Grades will be based on a 100-point scale, derived as the total number of points gained from quizzes (for a maximum of 60 points), a project assignment (20 points maximum), and the final examination score (20 points maximum). A **rough** translation into letter grades is: >=95, A+; >=90, A; >=85, A-; >=80, B+; >=75, B; >=70, B-; and so forth.
Quizzes will be given at the end of each of the 6 basic course modules and will be administered via Canvas. The quizzes will be given either in class or as a homework assignment (to be announced for each quiz as the class schedule develops). Each quiz will count a maximum of 15 points towards your course total. However, we will only count the best 4 scores from the 6 quizzes. Thus, your total quiz score will be at most 60 points. This arrangement allows students to miss 2 of the 6 quizzes for any reason. Other accommodations for absences will only be made in exceptional circumstances.

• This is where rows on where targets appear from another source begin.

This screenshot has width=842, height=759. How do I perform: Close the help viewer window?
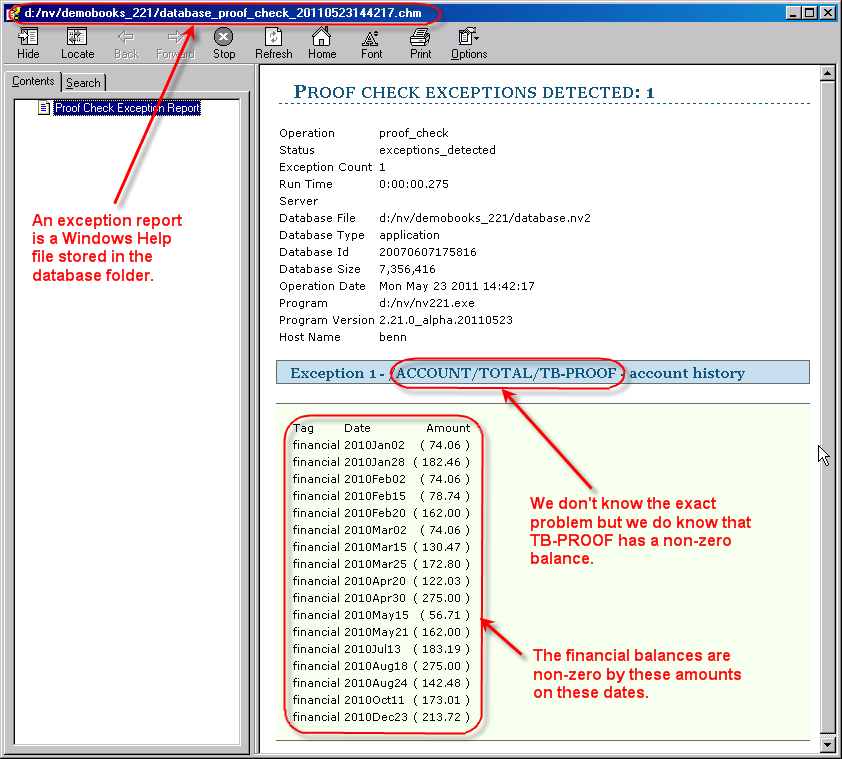[828, 13]
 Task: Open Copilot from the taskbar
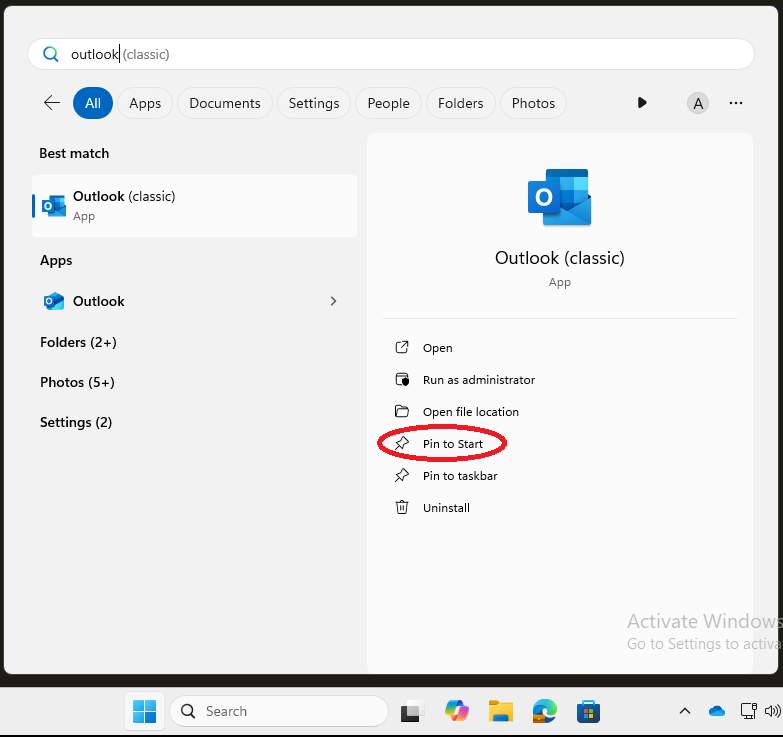[x=457, y=711]
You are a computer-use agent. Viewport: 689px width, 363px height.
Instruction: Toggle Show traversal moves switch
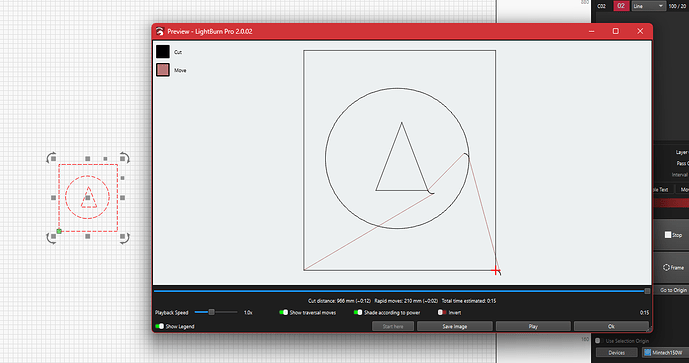283,312
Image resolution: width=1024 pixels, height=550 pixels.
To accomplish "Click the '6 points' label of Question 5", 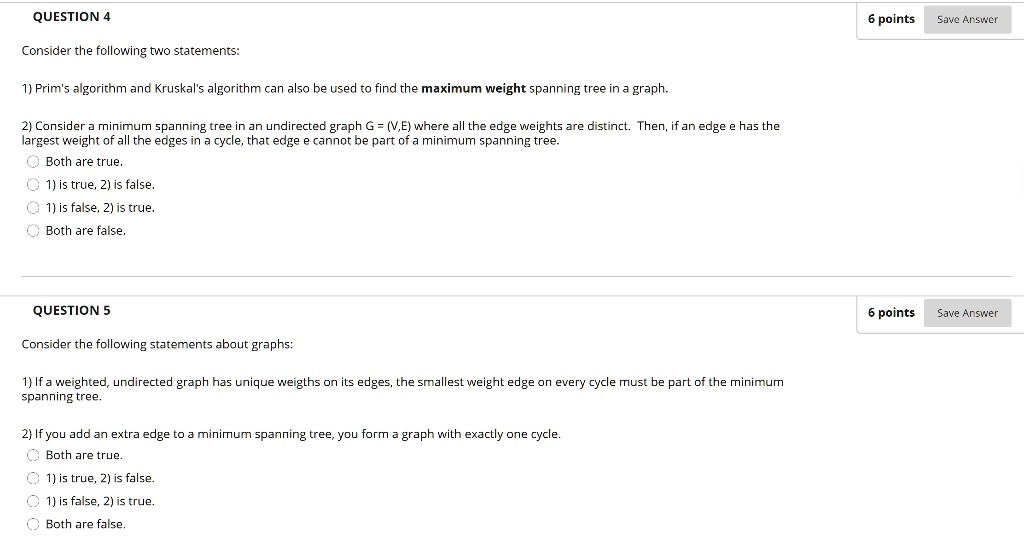I will tap(891, 312).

A project assignment will be posted in the week before Thanksgiving Break and will be due before Reflection Week. The assignment is meant to give you an opportunity to develop a small project that will tie together concepts and tools learned in the class.

Text book

The class is based on a draft textbook "Fundamental Models and Algorithms in Bioinformatics", V. Brendel (Indiana University) & K. Dorman (Iowa State University). Excerpts of the draft will be made available to the students as PDFs. We will make use of engaging, beautifully produced videos accompanying "Bioinformatics Algorithms - An Active Learning Approach" (Active Learning Publishers LLC) by Phillip Compeau & Pavel Pevzner. Other materials will be posted on the course web pages or our Canvas site. Students wishing to explore the biological background of class topics will find "Genomics and Personalized Medicine - What Everyone Needs to Know" (Oxford University Press) by Michael Snyder a concise, stimulating guide. For practical bioinformatics skills we strongly recommend "Bioinformatics Data Skills" by Vince Buffalo (O'Reilly); topics and examples from this book will be explored in the Computer Laboratory part of the course.